Mildred's gentle primness was thawing visibly under Dr. Heriot's pleasant manners. By and by, as she presided at the sunny little tea table, and pressed welcome refreshment on her weary guest, she heard more about this strange early friendship of his and shared his surmises as to the probable education and character of his ward.
"She must be a regular Bohemian by this time," he observed. "From what I can hear they were never long in one place. It must be a strange training for a girl, living in artists' studios, and being the sole companion of a silent, taciturn man such as Philip was."
"She will hardly have the characteristics of other girls," observed Mildred.
"She cannot possibly be more out of the common than Olive. Olive has all sorts of absurd notions in her head. It is odd Mrs. Lambert's training should have failed so signally in her girls. I am afraid your preciseness will be sometimes offended," he continued, looking round the room, which, with all its homeliness, had the little finishes that a woman's hand always gives. "Olive might have arranged those flowers, but she would have forgotten to water them, or to exclude their presence when dead."
"You are a nice observer," returned Mildred, smiling. "Do not make me afraid of my duties beforehand, as though I do not exactly know how all the rooms look! Betha's pretty drawing room trampled by dirty boots, Arnold's study a hopeless litter of books, not a corner of the writing table clear. Chrissy used them as bricks," she continued, laughing. "Roy and she had a mighty Tower of Babel one day. You should have seen Arnold's look when he found out that The Seven Lamps of Architecture laid the foundation, but Betha only laughed, and told him it served him right."

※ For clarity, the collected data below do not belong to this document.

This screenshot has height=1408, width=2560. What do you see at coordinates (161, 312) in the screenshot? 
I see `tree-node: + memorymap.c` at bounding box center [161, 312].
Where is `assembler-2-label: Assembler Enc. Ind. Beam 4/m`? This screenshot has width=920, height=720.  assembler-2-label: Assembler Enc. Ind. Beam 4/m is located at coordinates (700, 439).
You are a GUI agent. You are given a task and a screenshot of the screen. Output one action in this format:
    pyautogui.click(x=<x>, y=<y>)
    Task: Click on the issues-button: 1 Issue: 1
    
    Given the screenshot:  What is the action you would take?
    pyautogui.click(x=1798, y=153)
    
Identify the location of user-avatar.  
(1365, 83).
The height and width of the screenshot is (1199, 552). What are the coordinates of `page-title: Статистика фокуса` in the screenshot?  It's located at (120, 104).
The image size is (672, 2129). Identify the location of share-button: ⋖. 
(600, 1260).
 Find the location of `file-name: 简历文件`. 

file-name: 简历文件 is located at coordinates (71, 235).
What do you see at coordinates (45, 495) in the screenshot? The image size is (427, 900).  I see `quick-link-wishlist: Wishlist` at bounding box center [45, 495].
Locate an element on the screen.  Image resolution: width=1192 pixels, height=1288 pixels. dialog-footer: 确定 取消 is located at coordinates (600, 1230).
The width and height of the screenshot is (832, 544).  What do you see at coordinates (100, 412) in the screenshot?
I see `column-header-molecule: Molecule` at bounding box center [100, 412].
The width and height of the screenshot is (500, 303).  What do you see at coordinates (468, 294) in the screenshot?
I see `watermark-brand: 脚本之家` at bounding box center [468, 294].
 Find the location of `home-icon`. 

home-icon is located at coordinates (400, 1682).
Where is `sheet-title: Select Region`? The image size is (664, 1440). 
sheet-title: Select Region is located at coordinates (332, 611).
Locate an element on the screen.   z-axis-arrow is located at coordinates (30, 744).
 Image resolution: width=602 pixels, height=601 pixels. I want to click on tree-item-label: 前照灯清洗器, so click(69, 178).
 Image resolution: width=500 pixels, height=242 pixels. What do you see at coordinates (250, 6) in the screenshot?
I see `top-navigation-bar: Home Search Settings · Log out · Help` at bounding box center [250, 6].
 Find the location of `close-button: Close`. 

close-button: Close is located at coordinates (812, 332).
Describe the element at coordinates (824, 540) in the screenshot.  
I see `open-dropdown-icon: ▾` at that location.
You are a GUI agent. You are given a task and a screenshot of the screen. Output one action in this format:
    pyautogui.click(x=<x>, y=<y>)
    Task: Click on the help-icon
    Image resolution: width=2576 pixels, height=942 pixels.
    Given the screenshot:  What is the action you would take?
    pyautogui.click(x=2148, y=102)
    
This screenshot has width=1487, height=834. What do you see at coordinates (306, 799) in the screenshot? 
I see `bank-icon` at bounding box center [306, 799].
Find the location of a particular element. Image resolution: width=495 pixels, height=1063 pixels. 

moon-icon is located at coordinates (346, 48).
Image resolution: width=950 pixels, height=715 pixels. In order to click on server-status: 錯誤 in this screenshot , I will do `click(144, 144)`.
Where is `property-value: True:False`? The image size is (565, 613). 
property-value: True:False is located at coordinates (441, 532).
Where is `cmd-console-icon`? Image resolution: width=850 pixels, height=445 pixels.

"But she kept them in order, though. In her quiet way, she was an excellent disciplinarian. Well, Miss Lambert, I am trespassing overmuch on your goodness. Tomorrow I am to make my ward's acquaintance—one of the clique has brought her over from Dieppe—and I am to receive her from his hands. Would it be troubling you too much if I ask you to accompany me?—the poor child will feel so forlorn with only men around her."
"I will go with you and bring her home. No, please, do not thank me, Dr. Heriot. If you knew how lonely I am here—" and for the first time Mildred's eyes filled with tears.